▸ **ACTION ITEM**:
How does the baking soda mouth rinse article go on? Continue it from its last sentence.

▸ **EXTRACT PROVIDED**:
|---|

If you're on the lookout for an alternative to over-the-counter antimicrobial mouth rinses, you may be considering baking soda mouth rinse. Perhaps you're thinking about making the change because it was recommended due to a health condition, or maybe you're just intrigued by the do-it-yourself (DIY) approach. No matter the reason, you probably have a few questions about the safety and efficacy of baking soda mouth rinse you'd like answered before you make the switch. We'll let you know all about this alternative, why some people use it, and help you make an informed decision about your oral health that will hopefully make you smile.
Is Baking Soda Mouthrinse Safe And Effective?
Baking soda has been used to practice oral hygiene for over 100 years. According to a Smithsonian Institute article giving context to products in their Medicine and Science Collections, baking soda was one of the earliest dentifrice (tooth powder or toothpaste) ingredients mixed and sold by druggists. Many ingredients from that time are thankfully no longer in use, like hydrochloric acid, which the Journal of the American Dental Association condemned in 1931. One product using hydrochloric acid was shown to reduce tooth enamel by 3% every use!

|---|

Stored data entries:
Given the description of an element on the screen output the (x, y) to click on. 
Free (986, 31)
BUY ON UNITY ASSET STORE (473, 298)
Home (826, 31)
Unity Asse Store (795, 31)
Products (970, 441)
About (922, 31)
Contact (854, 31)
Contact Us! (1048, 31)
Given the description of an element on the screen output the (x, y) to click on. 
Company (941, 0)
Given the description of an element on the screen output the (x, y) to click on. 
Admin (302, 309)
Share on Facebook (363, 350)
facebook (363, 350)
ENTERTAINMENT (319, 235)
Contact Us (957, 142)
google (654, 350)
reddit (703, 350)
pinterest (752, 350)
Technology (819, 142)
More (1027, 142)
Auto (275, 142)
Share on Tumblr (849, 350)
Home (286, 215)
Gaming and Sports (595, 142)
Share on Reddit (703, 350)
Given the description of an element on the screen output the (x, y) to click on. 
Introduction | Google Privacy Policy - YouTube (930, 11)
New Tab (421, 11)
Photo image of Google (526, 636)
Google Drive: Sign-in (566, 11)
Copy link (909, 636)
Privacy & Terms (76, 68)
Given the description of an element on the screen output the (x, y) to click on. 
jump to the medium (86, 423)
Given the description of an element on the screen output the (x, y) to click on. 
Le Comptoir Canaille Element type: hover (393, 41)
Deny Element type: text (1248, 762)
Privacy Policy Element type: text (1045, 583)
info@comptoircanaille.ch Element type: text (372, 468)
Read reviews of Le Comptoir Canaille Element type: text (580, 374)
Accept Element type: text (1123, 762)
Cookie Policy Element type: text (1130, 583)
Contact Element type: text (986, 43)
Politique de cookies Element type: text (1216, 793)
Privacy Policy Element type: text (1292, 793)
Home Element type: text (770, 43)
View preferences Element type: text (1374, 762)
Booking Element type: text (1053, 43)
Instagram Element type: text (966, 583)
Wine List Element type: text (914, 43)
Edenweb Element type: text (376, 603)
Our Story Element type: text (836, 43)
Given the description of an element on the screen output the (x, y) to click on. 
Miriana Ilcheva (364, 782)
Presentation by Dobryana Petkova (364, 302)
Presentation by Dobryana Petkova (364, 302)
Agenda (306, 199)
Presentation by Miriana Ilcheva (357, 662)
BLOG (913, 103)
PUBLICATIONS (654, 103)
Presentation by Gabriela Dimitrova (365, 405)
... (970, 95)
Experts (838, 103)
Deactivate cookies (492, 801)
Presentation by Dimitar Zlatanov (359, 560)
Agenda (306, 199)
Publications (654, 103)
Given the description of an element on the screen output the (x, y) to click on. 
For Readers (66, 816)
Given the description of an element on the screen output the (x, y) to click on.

|---|

▸ **EXERCISE OUTPUT**:
Baking soda, however, has stood the test of time. It remains in many kinds of toothpaste today because of its proven safety and effectiveness. Just walk down any oral care aisle, and you'll see baking soda is a featured ingredient in various oral care products.
A supplement to The Journal of the American Dental Association (JADA) summarized research on the effects of baking soda on oral health and found that:
- It's low-abrasive and safe for daily use.
- Effectively combats bacteria.
- Minimizes the acidity of plaque.
- Aids in the prevention of gingivitis.
- Effectively whitens and reduces stains.
- And helps prevent cavities.
Baking soda mouthwash may be recommended by your dental professional or doctor because it's gentle on your mouth if you have:
- Mouth sores
- Teeth sensitivity
- Throat pain
- Oral cancer
- Burning mouth syndrome
- Or if you are undergoing chemotherapy for other cancers (which can result in mouth sores)
Learn more about the effects of radiation on your mouth.
According to the Cleveland Clinic, 70% of women experience morning sickness. And despite the intuition to brush your teeth immediately after vomiting, it's recommended that you do not. Why?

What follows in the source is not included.